Kindness. Consideration. Empathy. Do you automatically say, “Yes, yes, and yes”?

These qualities aren’t only meant for other people. Sometimes we need to put ourselves at the top of the list. In the November series, Love Yourself Up, we’ll talk about how to give and receive compassion.

If I asked you how to support your friends and family, you could probably name 3 or 4 ideas off the top of your head. Yet asking for or receiving help takes on a different face when we’re the ones in need. Suddenly there’s an inference that we’re weak or powerless, and let’s be frank – no one wants to be thought of that way. So we put our heads down and convince ourselves it’s better to be strong and maybe even go it alone. Facing open space?
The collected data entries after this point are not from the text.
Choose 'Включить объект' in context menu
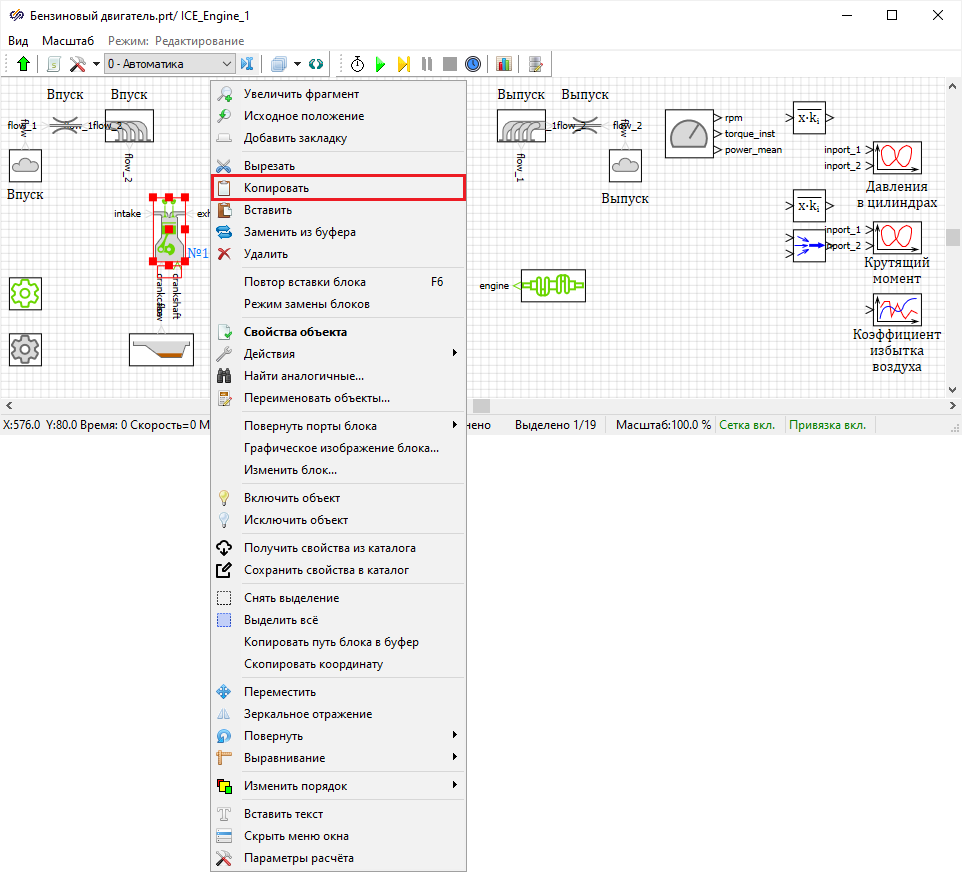This screenshot has width=962, height=872. click(x=292, y=498)
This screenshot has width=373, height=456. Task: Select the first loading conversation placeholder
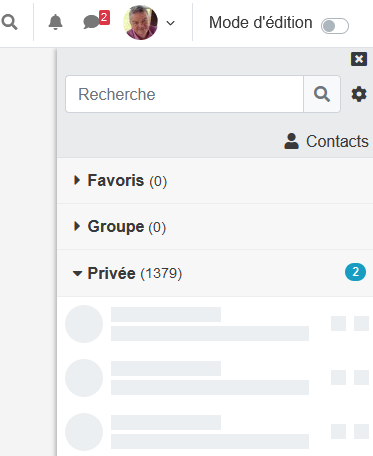click(x=217, y=324)
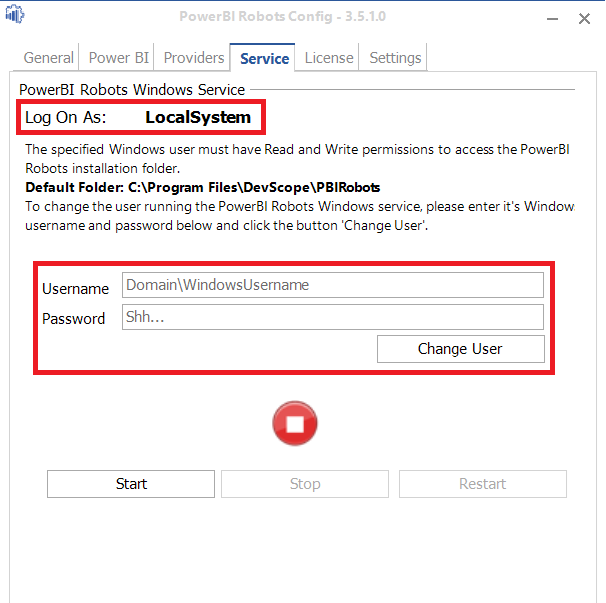Viewport: 606px width, 603px height.
Task: Click the LocalSystem log on account text
Action: (198, 117)
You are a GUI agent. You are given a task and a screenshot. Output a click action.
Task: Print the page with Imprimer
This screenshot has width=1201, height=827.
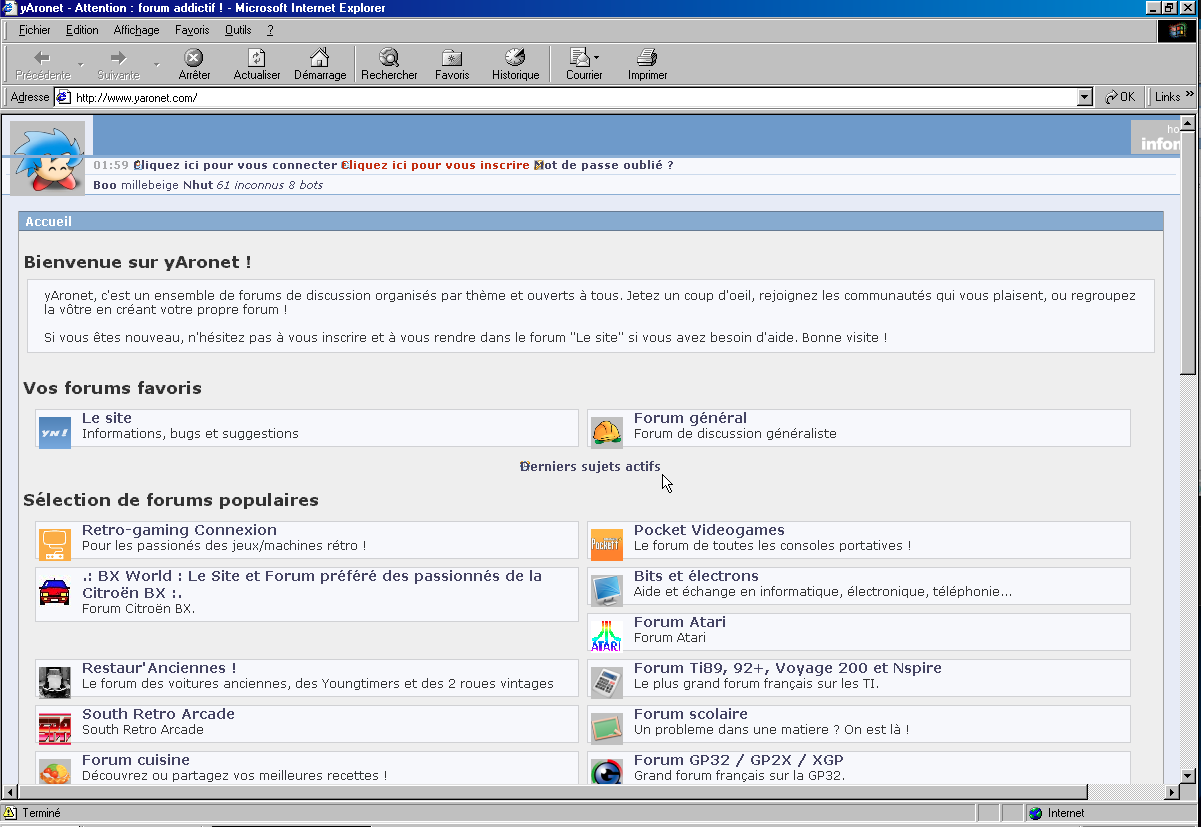[647, 58]
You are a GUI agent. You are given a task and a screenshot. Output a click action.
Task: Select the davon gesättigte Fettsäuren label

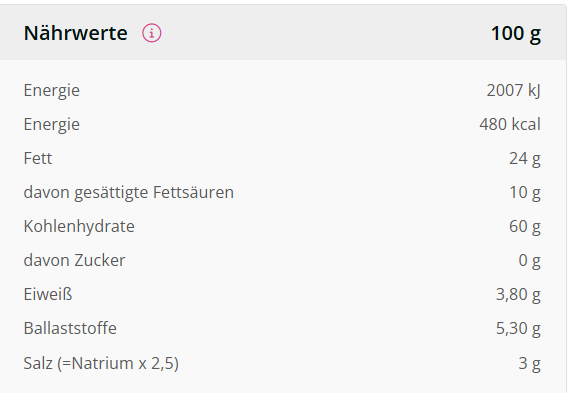(x=128, y=193)
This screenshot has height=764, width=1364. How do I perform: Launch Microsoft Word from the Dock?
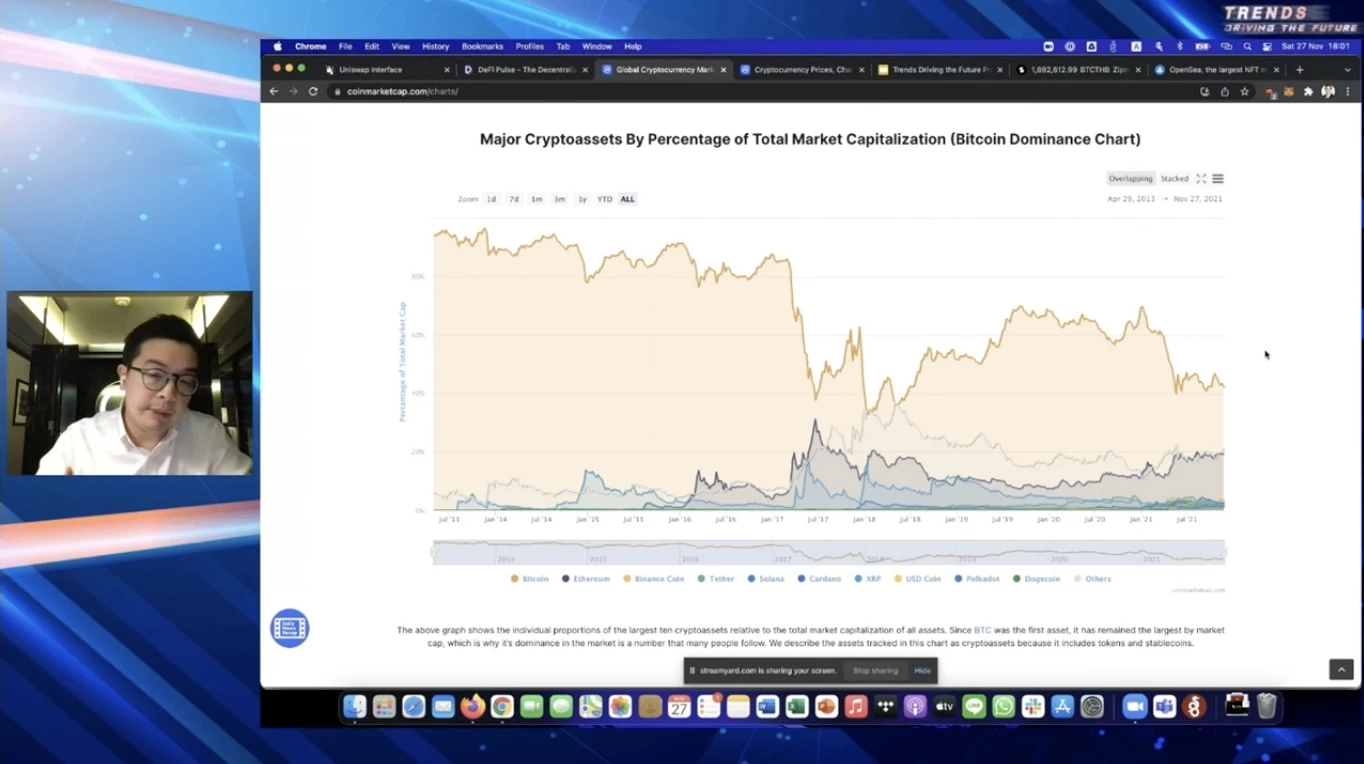(766, 706)
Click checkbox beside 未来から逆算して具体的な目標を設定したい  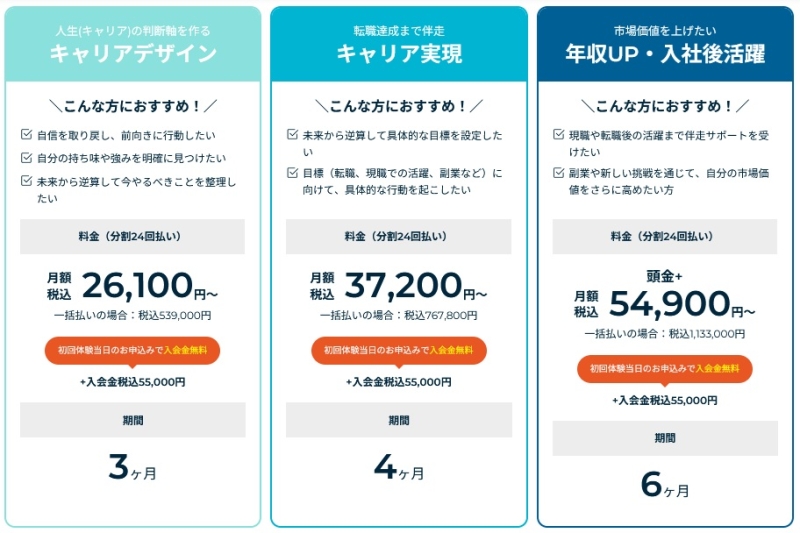click(292, 134)
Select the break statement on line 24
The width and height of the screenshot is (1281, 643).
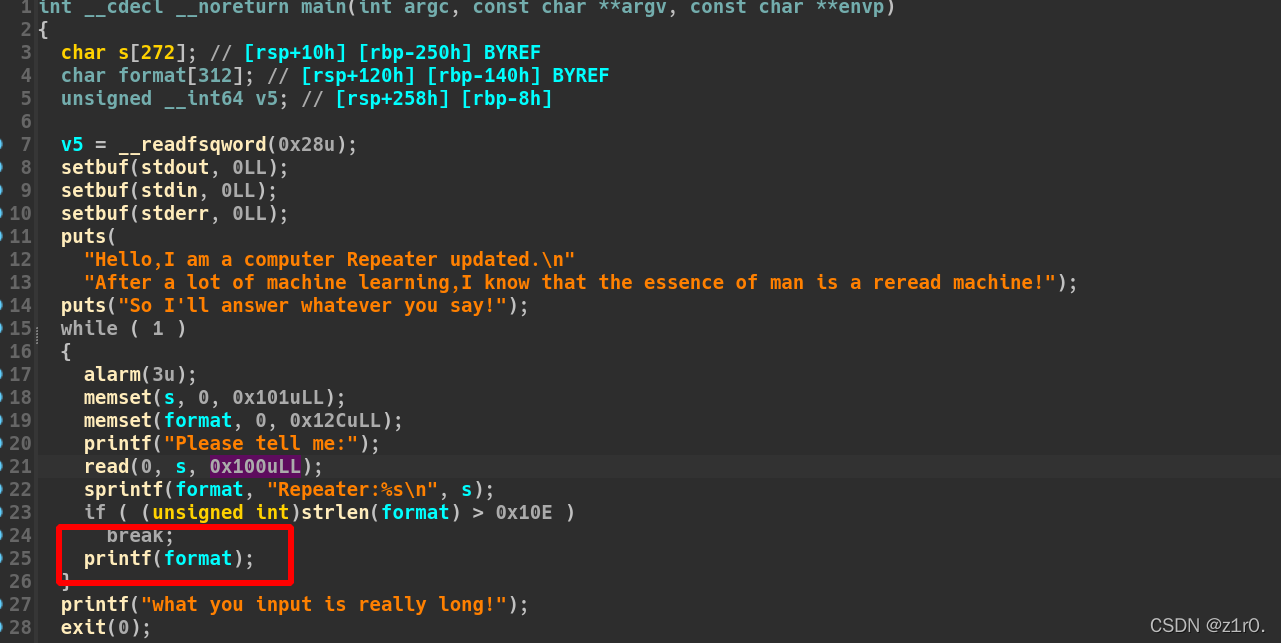pos(140,535)
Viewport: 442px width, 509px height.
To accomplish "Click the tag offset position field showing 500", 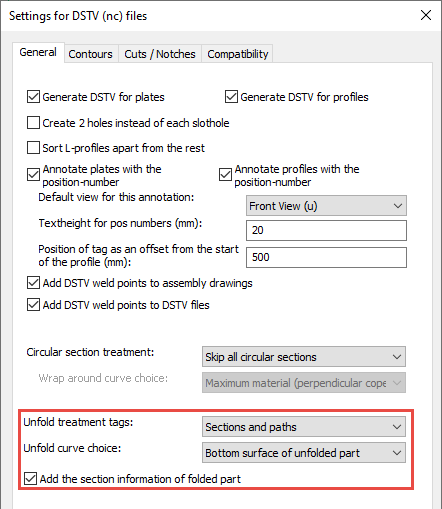I will pos(326,257).
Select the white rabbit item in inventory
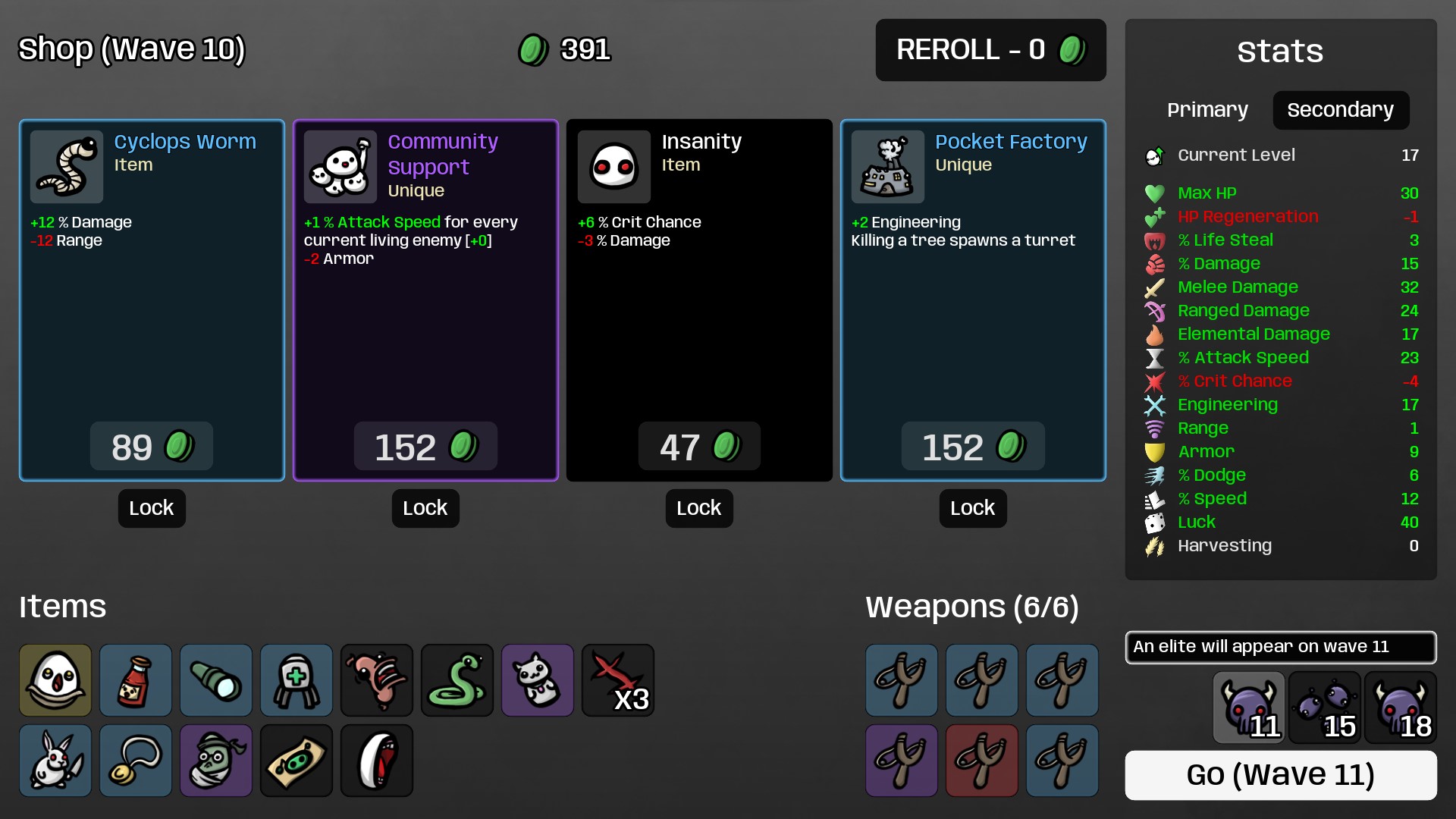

That’s just too painful.

This is what happened for a young man profiled by Humans of New York. Here’s his story:

My mother wasn’t the best person in the world. She was hooked on heroin for most of my life. She sold our childhood home for drug money. She left me alone to raise my brother and disabled nephew. I used to wake up every night to feed him and change his diapers. I supported us all on the $5.15 an hour that I earned from the grocery store.

My mother passed away a few months ago, and I think I’m just now coming to terms with how awful she made my life. This is the most stable I’ve ever been. I have a permanent address. I have someone who legitimately loves me. But my anxiety has never been worse.

I’ve been having panic attacks recently. I think I’ve never had to deal with the trauma because things were always coming at me. And now I’m not sure how to handle the quiet.

Right now, you could be like the man in this story. You have left trauma in the past, however, you are uncertain about how to create a new life.

Here’s some good news: The space that feels so uncomfortable isn’t filled with loneliness; it’s a place of healing. Your instincts are ready to tell you how to create what’s next, but allowing those messages to come through requires some silence.

Think of your intuition like a quiet, thoughtful guest at a dinner party. It won’t shout over loud music or speak while others are talking. It’s going to wait until you’re ready to listen. That’s why having peace and calm is an important way to love yourself up, especially around the holidays.

This is the week to spend a few minutes visualizing the road ahead and see what shows up. If the next phase of life looks uncertain, start the process by naming your essentials. Like the man in New York, surely you deserve a future filled with peace, joy and love.

Turn down the static of the world. Don’t flip on the TV. Don’t get distracted by your phone. It's all right; you can handle the quiet.